Baptisé du nom de code MCE-5, un nouveau moteur pourrait offrir une vraie alternative aux hybrides. Même diminution de la consommation d’essence de l’ordre de 30/35 %, mais surcoût de 350 euros seulement à la fabrication contre plusieurs milliers d’euros pour le moteur mixte essence/électricité !

L’histoire de ce moteur miracle basé sur un moteur à taux de compression variable (1) qui est né et est développé en Rhône-Alpes constitue le bon exemple de la politique qu’il conviendrait de multiplier pour maintenir à haut niveau notre économie face aux pays émergents.
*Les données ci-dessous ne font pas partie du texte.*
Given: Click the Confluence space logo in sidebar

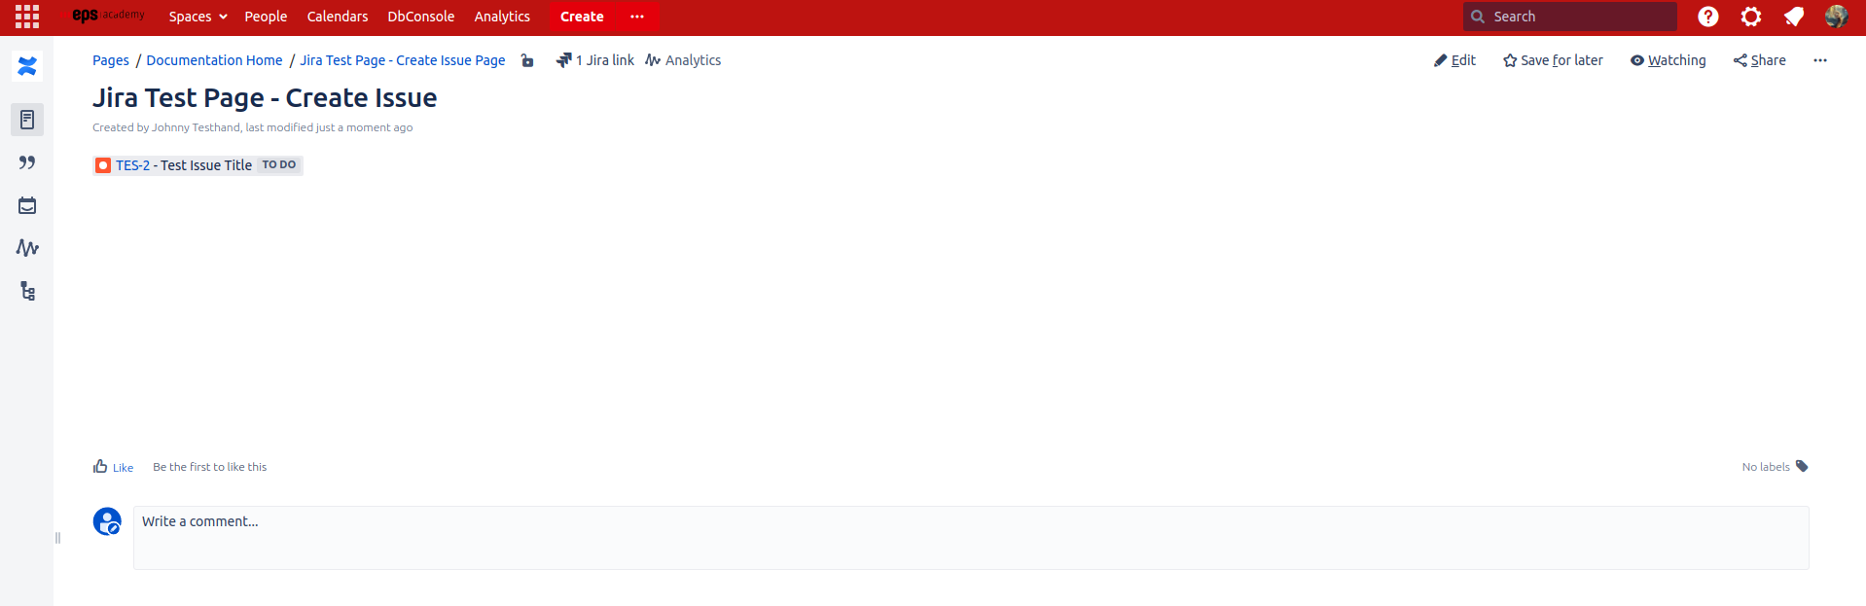Looking at the screenshot, I should pyautogui.click(x=27, y=66).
Installé au sein d’une Peugeot 407, ce moteur créé par Vianney Rabhi, a effectué pour la première fois jeudi 14 octobre, une démonstration sur la piste d’essais de l’Inrets (2) située à une encablure du tarmac de l’aéroport de Lyon-Saint-Exupéry, en présence de très nombreuses personnalités qui s’étaient déplacées pour l’occasion dont le président de la Région Rhône-Alpes, Jean-Jack Queyranne. Une démonstration couronnée de succès.

Les promoteurs du MCE-5 prennent actuellement langue avec la plupart des constructeurs automobiles pour mener à bien le dernier stade de leur projet : une industrialisation qu’ils ne peuvent réaliser eux-même. « C’est très chaud », assure un proche du dossier. Si ces négociations aboutissent, la société MCE-5 basée à Lyon, comprenant 40 personnes et qui a déjà englouti 55 millions d’euros dans l’affaire, n’aura plus guère de soucis à se faire pour sa pérennité.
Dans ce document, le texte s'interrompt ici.